Collected data:

= Beginning of Section =

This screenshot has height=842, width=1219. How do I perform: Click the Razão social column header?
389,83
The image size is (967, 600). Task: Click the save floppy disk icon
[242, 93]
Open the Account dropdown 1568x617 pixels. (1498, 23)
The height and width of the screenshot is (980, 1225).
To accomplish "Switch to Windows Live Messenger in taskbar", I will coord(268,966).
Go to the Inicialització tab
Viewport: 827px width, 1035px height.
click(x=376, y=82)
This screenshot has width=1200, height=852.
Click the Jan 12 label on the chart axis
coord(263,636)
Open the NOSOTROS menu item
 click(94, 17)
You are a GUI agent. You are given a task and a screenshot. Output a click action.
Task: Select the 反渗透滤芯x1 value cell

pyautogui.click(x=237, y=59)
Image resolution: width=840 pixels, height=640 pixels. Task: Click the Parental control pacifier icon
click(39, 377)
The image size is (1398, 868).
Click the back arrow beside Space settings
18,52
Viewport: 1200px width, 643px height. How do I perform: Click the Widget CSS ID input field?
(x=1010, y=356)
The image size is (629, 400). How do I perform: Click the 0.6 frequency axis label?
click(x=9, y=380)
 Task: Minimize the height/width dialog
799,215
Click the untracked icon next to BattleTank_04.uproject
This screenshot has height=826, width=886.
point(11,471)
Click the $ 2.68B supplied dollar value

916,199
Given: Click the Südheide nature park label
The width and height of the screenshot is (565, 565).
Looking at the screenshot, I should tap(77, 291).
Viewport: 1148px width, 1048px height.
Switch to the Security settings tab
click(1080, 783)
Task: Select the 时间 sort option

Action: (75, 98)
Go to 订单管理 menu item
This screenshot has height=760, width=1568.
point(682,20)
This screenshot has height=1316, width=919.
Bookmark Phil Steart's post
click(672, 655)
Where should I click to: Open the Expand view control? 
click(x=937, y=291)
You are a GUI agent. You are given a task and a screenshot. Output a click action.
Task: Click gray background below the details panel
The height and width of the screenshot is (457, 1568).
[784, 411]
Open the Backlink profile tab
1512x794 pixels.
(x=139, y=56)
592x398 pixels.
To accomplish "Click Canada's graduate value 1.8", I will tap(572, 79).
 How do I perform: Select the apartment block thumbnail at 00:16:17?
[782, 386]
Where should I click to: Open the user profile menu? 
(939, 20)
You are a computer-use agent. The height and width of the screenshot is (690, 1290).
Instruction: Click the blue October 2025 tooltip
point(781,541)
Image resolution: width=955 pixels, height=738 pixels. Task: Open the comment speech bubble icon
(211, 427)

= End of Section =

In full and word for word, repeat the records.

This screenshot has height=842, width=1219. How do I perform: Click the Razão social column header?
389,83
The image size is (967, 600). Task: Click the save floppy disk icon
[242, 93]
Open the Account dropdown 1568x617 pixels. (1498, 23)
The height and width of the screenshot is (980, 1225).
To accomplish "Switch to Windows Live Messenger in taskbar", I will coord(268,966).
Go to the Inicialització tab
Viewport: 827px width, 1035px height.
click(x=376, y=82)
This screenshot has width=1200, height=852.
Click the Jan 12 label on the chart axis
coord(263,636)
Open the NOSOTROS menu item
 click(94, 17)
You are a GUI agent. You are given a task and a screenshot. Output a click action.
Task: Select the 反渗透滤芯x1 value cell

pyautogui.click(x=237, y=59)
Image resolution: width=840 pixels, height=640 pixels. Task: Click the Parental control pacifier icon
click(39, 377)
The image size is (1398, 868).
Click the back arrow beside Space settings
18,52
Viewport: 1200px width, 643px height. How do I perform: Click the Widget CSS ID input field?
(x=1010, y=356)
The image size is (629, 400). How do I perform: Click the 0.6 frequency axis label?
click(x=9, y=380)
 Task: Minimize the height/width dialog
799,215
Click the untracked icon next to BattleTank_04.uproject
This screenshot has height=826, width=886.
point(11,471)
Click the $ 2.68B supplied dollar value

916,199
Given: Click the Südheide nature park label
The width and height of the screenshot is (565, 565).
Looking at the screenshot, I should tap(77, 291).
Viewport: 1148px width, 1048px height.
Switch to the Security settings tab
click(1080, 783)
Task: Select the 时间 sort option

Action: (75, 98)
Go to 订单管理 menu item
This screenshot has height=760, width=1568.
point(682,20)
This screenshot has height=1316, width=919.
Bookmark Phil Steart's post
click(672, 655)
Where should I click to: Open the Expand view control? 
click(x=937, y=291)
You are a GUI agent. You are given a task and a screenshot. Output a click action.
Task: Click gray background below the details panel
The height and width of the screenshot is (457, 1568).
[784, 411]
Open the Backlink profile tab
1512x794 pixels.
(x=139, y=56)
592x398 pixels.
To accomplish "Click Canada's graduate value 1.8", I will tap(572, 79).
 How do I perform: Select the apartment block thumbnail at 00:16:17?
[782, 386]
Where should I click to: Open the user profile menu? 
(939, 20)
You are a computer-use agent. The height and width of the screenshot is (690, 1290).
Instruction: Click the blue October 2025 tooltip
point(781,541)
Image resolution: width=955 pixels, height=738 pixels. Task: Open the comment speech bubble icon
(211, 427)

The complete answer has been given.